Das «verdammte Arschloch» kostet ihn einen Tausender
Was sich an jenem späten Aprilmorgen dieses Jahres an einer Tankstelle in Pfäffikon genau abgespielt hatte, das geht aus dem Strafbefehl, den die regionale Staatsanwaltschaft kürzlich erliess, nicht hervor. Recht genau wiedergegeben wird dann allerdings, wie die Begegnung zweier Männer endete: mit dem Austeilen mehrerer übler Beleidigungen.
Der Beleidiger: ein 51-jähriger Schweizer aus Pfäffikon. Sein Opfer: ein Ausländer, offenbar aus der Türkei. Jedenfalls bezeichnete der Pfäffiker den Mann gegenüber Dritten als «Scheiss-Türke». Dies, nachdem er ihn – «unter anderem», wie es im Strafbefehl sec heisst – «Du verdammts Arschloch» und «huere Wixer» genannt hatte. Äusserungen, von denen der Beleidiger nach Ansicht der Staatsanwaltschaft sehr wohl gewusst habe, dass sie die Ehre seines Gegenübers verletzen.

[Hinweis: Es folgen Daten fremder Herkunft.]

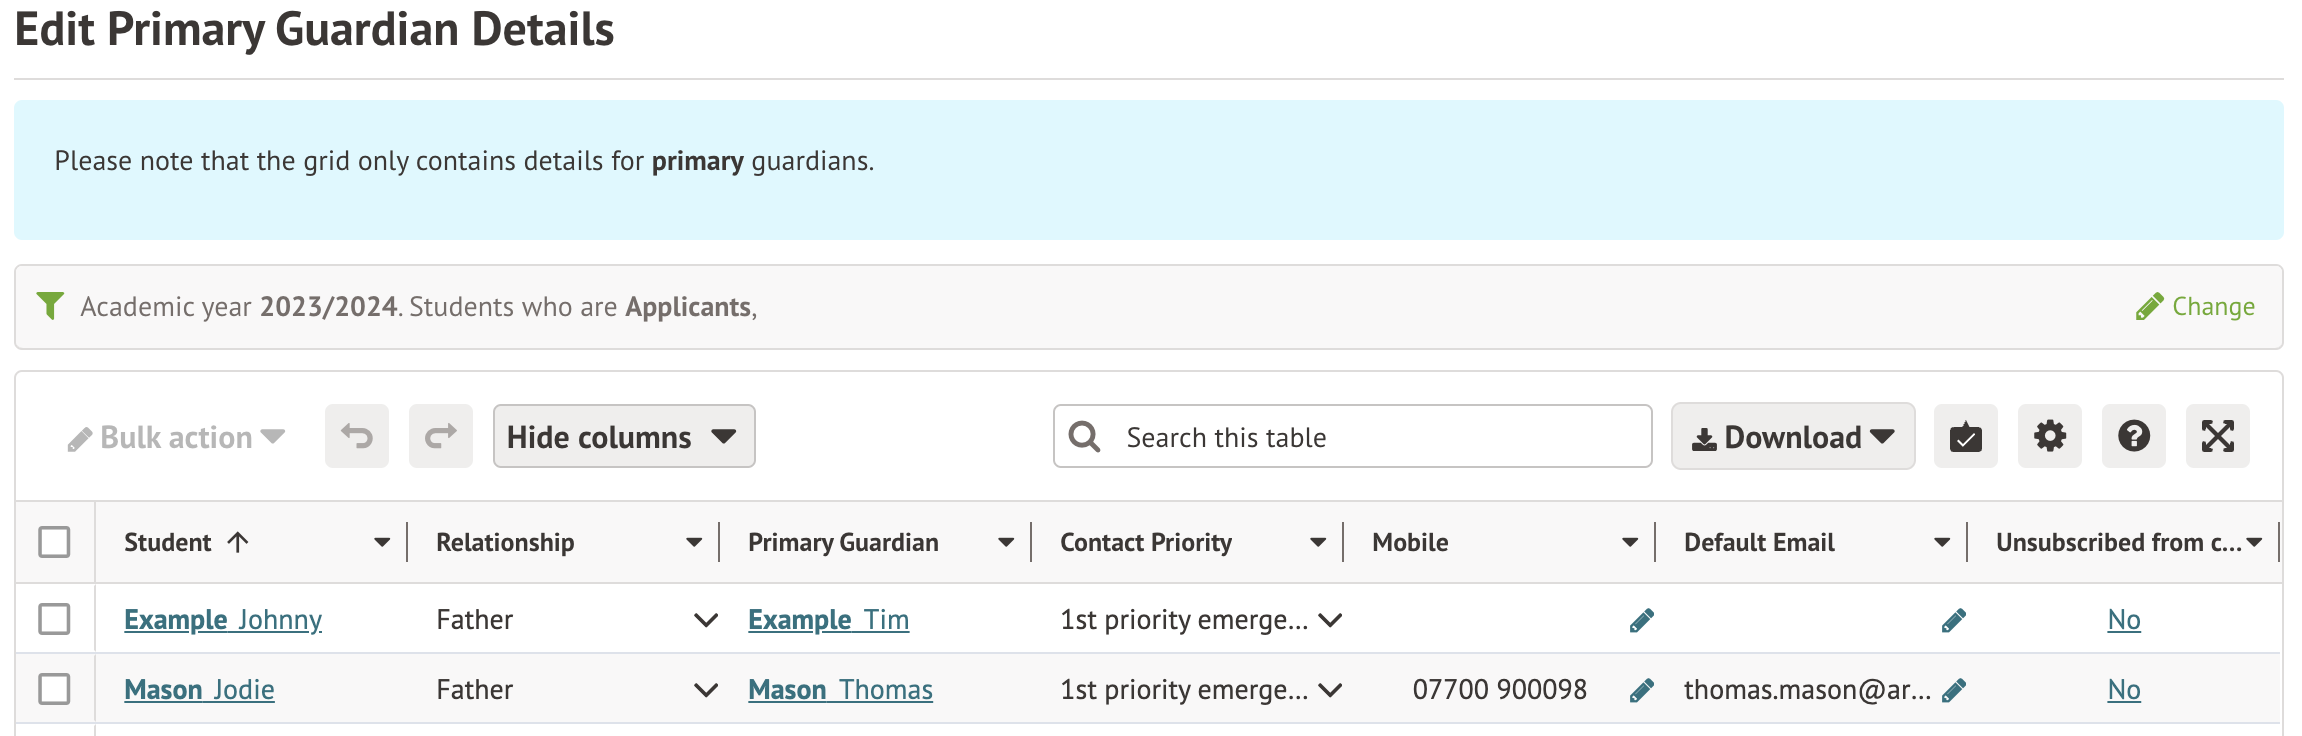Click the redo arrow icon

Bedingte Geldstrafe – und trotzdem zahlen
Der Oberländer wurde deshalb wegen mehrfacher Beschimpfung verurteilt. Die Geldstrafe von 5 Tagessätzen à 230 Franken (total 1150 Franken) wurde zwar bedingt ausgesprochen, ist also nicht zu bezahlen. Dennoch muss der Mann ins Portemonnaie greifen: er hat Verfahrenskosten von 1000 Franken zu übernehmen.